Duplicate the passage of the Sioux Center pond grant article that runs from "SIOUX CENTER—The city" down to "established in 2013.".

> _Page extract_
________________________________________

SIOUX CENTER—The city of Sioux Center was awarded Monday a cost-share grant of $100,000 for use toward its planned 4-acre pond.
Iowa Secretary of Agriculture Mike Naig kicked off Soil and Water Conservation Week by announcing Sioux Center’s project was one of 12 urban water quality projects that will receive funding from the state’s Water Quality Initiative. The program was established to assess and reduce nutrition in the state’s watersheds as part of an action plan for Iowa’s Nutrient Reduction Strategy established in 2013.
“These urban conservation projects are great examples of how state and local partners are collaborating to make a meaningful impact on water quality, and they provide valuable road maps that other communities can follow,” said Secretary Naig in a news release. “When we all work together, we can improve our local water sources and help our neighbors downstream.”
The Iowa Department of Agriculture and Land Stewardship also will provide technical assistance to the communities and organizations implementing these urban water quality practices to manage stormwater as these practices help reduce precipitation runoff by capturing and soaking up water and sediment from impervious surfaces.
Sioux Center’s 4-acre pond will serve as the Meadow Creek development’s retention basin that will help filter approximately 144 acres of development.
“It’s a great opportunity to partner with the Iowa Department of Agriculture and Land Stewardship and to clean some water before it gets into our down streams” said Sioux Center’s assistant utilities manger Adam Fedders.
While the Iowa Department of Agriculture and Land Stewardship is investing more than $1 million from the Water Quality Initiative fund to support these 12 urban water quality projects, Sioux Center’s grant covers about 10 percent of its total project cost.

________________________________________

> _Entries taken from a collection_
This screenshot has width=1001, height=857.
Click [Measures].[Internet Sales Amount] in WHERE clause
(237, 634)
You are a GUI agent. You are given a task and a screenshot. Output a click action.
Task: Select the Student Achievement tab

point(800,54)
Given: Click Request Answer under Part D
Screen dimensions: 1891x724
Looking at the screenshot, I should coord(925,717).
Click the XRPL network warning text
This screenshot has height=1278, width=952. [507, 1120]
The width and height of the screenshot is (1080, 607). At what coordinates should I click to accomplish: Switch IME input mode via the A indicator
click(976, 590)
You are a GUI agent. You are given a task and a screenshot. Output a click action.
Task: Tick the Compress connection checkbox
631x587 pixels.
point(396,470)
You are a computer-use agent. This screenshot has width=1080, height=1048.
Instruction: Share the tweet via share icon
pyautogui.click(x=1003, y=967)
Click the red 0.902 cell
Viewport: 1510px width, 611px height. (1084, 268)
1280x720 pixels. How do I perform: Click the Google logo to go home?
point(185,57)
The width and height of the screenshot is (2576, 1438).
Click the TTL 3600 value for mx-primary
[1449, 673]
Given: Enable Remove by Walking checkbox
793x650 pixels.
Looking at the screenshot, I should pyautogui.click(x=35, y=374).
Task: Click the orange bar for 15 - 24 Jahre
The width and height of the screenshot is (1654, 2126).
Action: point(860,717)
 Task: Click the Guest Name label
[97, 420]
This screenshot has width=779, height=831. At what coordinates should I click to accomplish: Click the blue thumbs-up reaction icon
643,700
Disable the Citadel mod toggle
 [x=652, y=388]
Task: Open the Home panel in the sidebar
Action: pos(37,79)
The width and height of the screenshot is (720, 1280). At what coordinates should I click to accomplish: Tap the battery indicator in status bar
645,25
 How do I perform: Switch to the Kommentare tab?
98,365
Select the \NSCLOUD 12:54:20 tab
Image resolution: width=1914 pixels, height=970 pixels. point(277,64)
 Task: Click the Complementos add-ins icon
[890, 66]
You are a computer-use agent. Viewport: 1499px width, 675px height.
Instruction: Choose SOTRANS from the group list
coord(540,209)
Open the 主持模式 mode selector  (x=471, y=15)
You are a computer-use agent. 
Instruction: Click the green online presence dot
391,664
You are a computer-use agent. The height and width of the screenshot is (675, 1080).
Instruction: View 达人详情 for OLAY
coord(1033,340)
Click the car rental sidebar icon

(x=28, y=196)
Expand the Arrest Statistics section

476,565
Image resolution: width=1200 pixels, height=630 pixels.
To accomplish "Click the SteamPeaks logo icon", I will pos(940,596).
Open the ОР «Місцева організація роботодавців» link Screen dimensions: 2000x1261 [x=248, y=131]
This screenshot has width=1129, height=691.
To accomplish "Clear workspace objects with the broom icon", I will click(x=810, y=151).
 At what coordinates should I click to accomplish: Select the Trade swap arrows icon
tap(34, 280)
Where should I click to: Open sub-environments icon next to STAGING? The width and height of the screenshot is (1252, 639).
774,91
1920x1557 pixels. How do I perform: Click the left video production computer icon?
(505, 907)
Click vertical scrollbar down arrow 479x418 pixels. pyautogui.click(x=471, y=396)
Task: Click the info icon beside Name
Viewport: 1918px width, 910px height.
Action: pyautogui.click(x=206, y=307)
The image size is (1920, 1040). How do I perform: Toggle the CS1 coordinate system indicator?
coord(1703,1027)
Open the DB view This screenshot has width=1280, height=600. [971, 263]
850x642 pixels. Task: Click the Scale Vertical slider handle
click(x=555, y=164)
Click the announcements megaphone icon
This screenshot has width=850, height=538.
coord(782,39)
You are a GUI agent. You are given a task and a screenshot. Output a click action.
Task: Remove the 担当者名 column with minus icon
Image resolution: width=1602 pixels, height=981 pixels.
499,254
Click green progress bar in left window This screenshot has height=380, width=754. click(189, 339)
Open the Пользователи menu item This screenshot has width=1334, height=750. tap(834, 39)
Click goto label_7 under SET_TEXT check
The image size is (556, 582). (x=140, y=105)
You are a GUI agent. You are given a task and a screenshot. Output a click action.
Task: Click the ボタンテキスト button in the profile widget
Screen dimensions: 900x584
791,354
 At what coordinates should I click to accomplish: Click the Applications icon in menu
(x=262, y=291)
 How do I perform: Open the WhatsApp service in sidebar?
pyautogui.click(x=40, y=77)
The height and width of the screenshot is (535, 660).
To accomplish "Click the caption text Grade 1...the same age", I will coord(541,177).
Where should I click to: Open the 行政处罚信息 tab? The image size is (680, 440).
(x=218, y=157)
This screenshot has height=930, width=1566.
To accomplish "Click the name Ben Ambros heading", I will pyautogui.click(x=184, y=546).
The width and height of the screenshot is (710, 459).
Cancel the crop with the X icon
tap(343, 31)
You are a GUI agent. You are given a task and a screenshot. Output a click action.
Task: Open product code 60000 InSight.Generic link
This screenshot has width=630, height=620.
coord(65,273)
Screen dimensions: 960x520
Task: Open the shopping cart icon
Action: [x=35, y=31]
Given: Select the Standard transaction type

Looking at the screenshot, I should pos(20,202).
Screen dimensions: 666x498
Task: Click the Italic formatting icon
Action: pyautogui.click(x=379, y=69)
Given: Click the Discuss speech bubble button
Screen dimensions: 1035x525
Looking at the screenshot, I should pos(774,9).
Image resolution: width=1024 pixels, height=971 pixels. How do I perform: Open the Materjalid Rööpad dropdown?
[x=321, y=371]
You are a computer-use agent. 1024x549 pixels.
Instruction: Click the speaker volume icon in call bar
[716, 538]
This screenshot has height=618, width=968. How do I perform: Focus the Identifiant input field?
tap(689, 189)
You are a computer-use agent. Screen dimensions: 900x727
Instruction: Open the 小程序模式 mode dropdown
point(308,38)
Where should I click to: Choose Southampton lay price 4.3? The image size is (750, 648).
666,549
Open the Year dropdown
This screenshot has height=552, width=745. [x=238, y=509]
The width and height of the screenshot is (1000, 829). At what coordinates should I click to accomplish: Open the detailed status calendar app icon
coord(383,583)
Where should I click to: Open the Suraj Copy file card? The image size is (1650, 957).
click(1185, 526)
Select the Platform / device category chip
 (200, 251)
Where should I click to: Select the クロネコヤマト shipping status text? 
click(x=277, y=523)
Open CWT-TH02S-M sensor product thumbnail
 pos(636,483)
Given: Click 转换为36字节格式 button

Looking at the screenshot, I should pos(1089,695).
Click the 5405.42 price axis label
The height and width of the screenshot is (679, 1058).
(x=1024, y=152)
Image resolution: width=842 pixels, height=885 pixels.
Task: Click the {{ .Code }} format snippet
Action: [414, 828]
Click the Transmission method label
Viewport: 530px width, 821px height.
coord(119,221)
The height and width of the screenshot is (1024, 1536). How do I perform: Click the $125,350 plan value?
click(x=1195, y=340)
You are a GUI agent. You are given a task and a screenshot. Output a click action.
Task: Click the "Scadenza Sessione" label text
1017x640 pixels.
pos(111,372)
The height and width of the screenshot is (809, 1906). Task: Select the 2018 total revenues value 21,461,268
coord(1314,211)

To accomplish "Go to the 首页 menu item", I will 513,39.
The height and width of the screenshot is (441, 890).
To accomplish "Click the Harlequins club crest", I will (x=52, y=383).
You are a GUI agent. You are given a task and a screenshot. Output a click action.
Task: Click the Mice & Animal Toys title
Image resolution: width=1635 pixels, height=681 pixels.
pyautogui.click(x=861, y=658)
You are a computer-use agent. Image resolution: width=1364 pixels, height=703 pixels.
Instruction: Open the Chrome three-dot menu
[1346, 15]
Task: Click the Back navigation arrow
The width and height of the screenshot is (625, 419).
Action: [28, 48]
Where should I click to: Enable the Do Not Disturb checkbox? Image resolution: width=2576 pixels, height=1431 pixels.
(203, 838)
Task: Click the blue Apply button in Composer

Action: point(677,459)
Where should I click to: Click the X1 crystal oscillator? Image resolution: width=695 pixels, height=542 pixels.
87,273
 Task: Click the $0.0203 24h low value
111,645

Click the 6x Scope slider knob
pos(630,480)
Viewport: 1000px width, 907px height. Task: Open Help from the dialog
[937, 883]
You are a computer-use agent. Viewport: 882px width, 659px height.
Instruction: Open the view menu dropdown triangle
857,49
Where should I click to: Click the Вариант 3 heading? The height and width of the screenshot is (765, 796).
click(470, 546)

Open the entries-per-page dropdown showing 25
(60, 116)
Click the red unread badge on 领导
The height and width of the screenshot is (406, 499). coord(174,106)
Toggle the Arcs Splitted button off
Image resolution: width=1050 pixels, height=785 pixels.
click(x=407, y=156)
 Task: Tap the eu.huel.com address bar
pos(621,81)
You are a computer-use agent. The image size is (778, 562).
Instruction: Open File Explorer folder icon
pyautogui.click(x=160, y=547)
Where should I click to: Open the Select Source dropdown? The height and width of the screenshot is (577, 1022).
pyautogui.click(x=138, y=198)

________________________________________

> _Written reply_
SIOUX CENTER—The city of Sioux Center was awarded Monday a cost-share grant of $100,000 for use toward its planned 4-acre pond.
Iowa Secretary of Agriculture Mike Naig kicked off Soil and Water Conservation Week by announcing Sioux Center’s project was one of 12 urban water quality projects that will receive funding from the state’s Water Quality Initiative. The program was established to assess and reduce nutrition in the state’s watersheds as part of an action plan for Iowa’s Nutrient Reduction Strategy established in 2013.